Ireland cut its deficit to about 10 percent of gross domestic product in 2011 from 32 percent in 2010, the year that a government plan to bail out six of the country’s largest banks inflated the deficit, according to the report by the European Commission, the European Central Bank and the International Monetary Fund.
The Irish economy will grow only about 0.5 percent this year, down from a forecast of 1.1 percent just two months ago, as the country’s troubles keep unemployment high and prompt Irish consumers to tighten their purse strings, the report said.
But the reduction in the deficit is striking, and Irish officials hope it will persuade investors that Ireland is once again becoming creditworthy enough to borrow in financial markets as soon as next year at interest rates the country can afford.
Ireland had to take a bailout of 67.5 billion euros (about $87 billion) from international lenders in November 2010 after investors, fearful of the country’s deteriorating finances, drove borrowing costs above 8 percent, about the same levels that led Greece to take a bailout a few months earlier. By contrast, Ireland is paying only 3.3 percent on the bailout money it receives.
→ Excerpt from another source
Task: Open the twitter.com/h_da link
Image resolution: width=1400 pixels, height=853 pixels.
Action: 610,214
Michael Noonan, Ireland’s finance minister, struck an upbeat tone, saying in a statement that the report “illustrates the ability of the Irish state to implement a challenging program effectively.”
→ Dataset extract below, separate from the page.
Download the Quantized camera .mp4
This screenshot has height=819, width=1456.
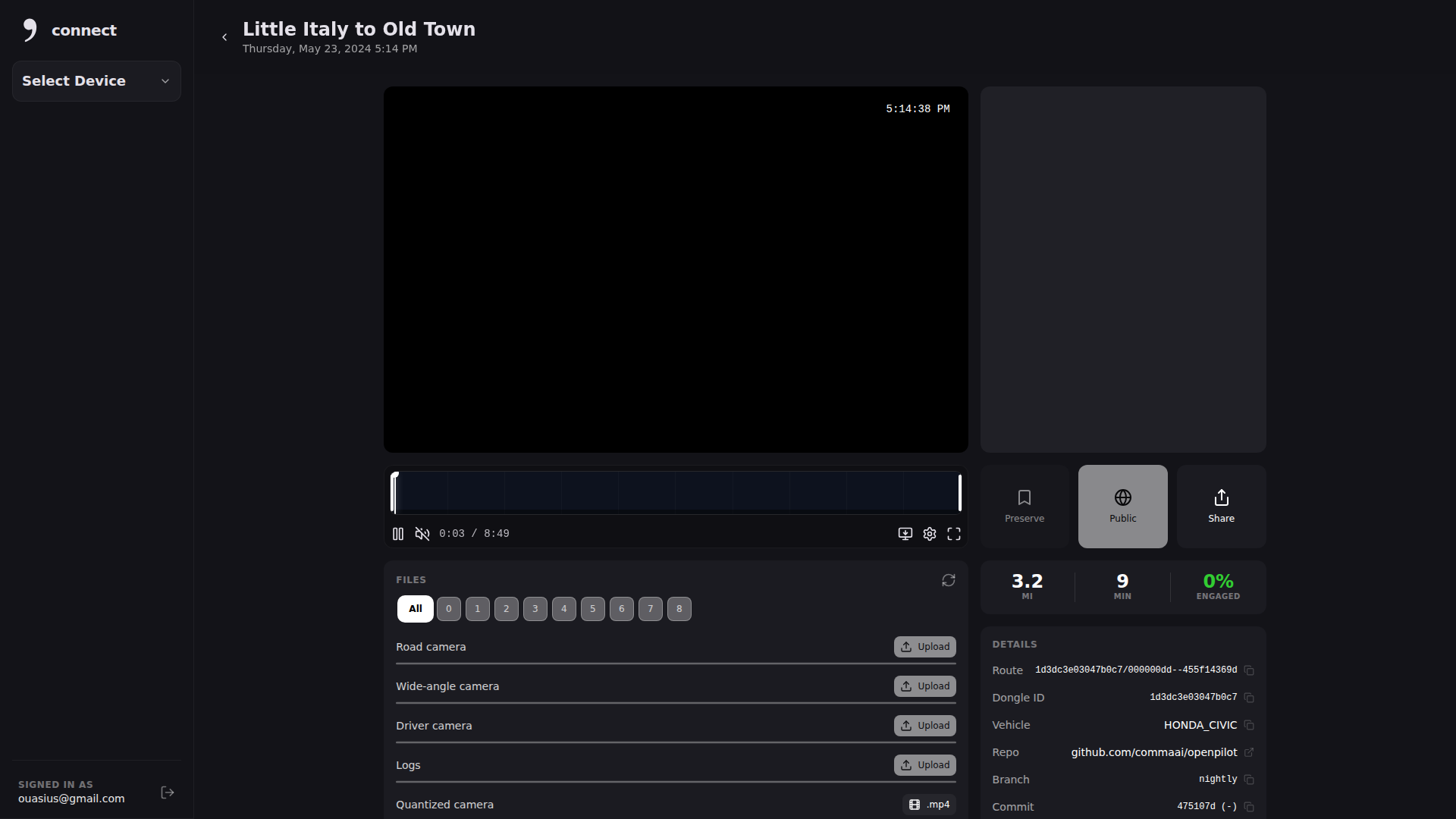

The report was issued as European leaders, like Mario Monti, Italy’s new prime minister, and President Nicolas Sarkozy of France are starting to argue that austerity alone is not an answer to Europe’s financial problems.
While the financial markets had an outsize influence in pressuring European leaders to embrace austerity as a way out of the sovereign debt crisis, there has since been a shift in sentiment. Now, investors are increasingly worried that too much austerity is hampering growth, creating a vicious cycle that will make it harder, rather than easier, for Ireland and other weak euro zone countries to pay down their debts and deficits.
This week, Mr. Sarkozy met with French unions and business representatives to discuss how to improve the country’s competitiveness, increase growth and create jobs. In Spain, the new government is forging ahead in changes to labor laws, including trying to reduce wages, in a bid to bring investors back.
Mr. Monti recently told Chancellor Angela Merkel of Germany that if the Italian government were restrained from stoking growth, Italians could soon march in greater numbers in the streets against a multibillion-euro austerity plan that Germany and others want the country to embrace in a bid to avoid Ireland’s fate.
Ireland has been held up by Germany and other European countries as a model of how to tackle austerity. The country had a small growth spurt last year after three years of contraction, largely because of a surge in exports from pharmaceutical companies, which have a strong base in the country because of a low corporate tax rate of 12.5 percent.
But the rise in exports was not accompanied by huge numbers of new jobs. And a worsening economic environment in Europe — the region is expected this year to experience its second recession in three years — is likely to slow the pace of Irish exports.
Despite the progress in reducing its deficit, “Ireland nonetheless faces considerable challenges,” the report from international lenders said.